◆ **Required task**: Rewrite the data from the line containing "Add a file with the plus icon" to the line containing "point(338,306)", both included, as a JSON list of strings with one string per line and blank lines omitted.
--- Start Provided records ---
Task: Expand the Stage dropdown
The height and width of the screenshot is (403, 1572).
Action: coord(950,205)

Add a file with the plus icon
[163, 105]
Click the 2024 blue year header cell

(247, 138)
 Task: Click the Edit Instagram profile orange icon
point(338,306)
--- End Provided records ---
--- Start Provided records ---
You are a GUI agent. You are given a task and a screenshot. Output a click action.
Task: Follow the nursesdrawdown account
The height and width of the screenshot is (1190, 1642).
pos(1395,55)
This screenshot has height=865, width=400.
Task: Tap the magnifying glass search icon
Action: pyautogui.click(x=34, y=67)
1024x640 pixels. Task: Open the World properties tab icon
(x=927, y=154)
--- End Provided records ---
--- Start Provided records ---
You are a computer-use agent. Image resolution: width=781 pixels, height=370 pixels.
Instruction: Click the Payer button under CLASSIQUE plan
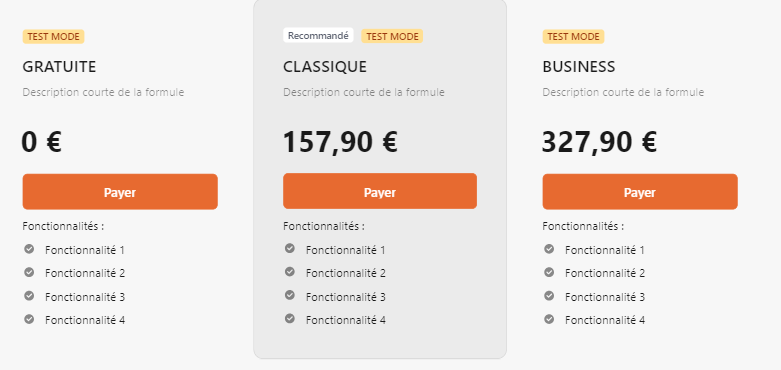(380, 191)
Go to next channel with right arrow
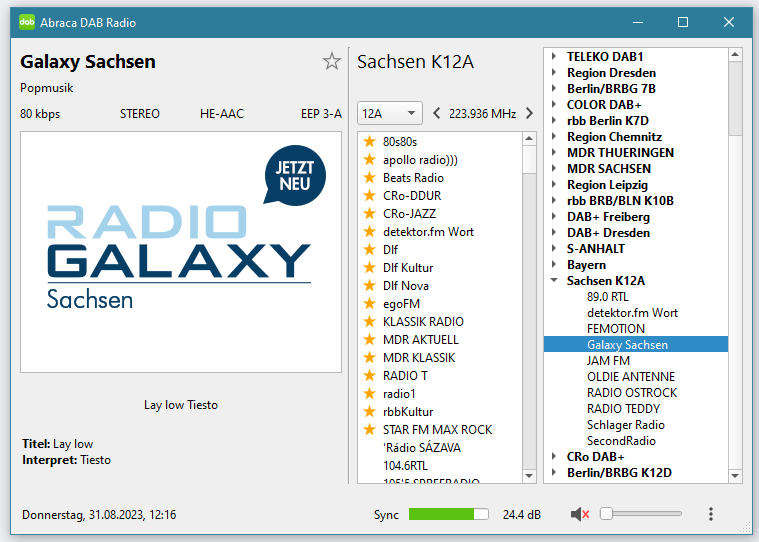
--- End Provided records ---
◆ **Solution to the exercise**:
[
  "Add a file with the plus icon",
  "[163, 105]",
  "Click the 2024 blue year header cell",
  "(247, 138)",
  " Task: Click the Edit Instagram profile orange icon",
  "point(338,306)"
]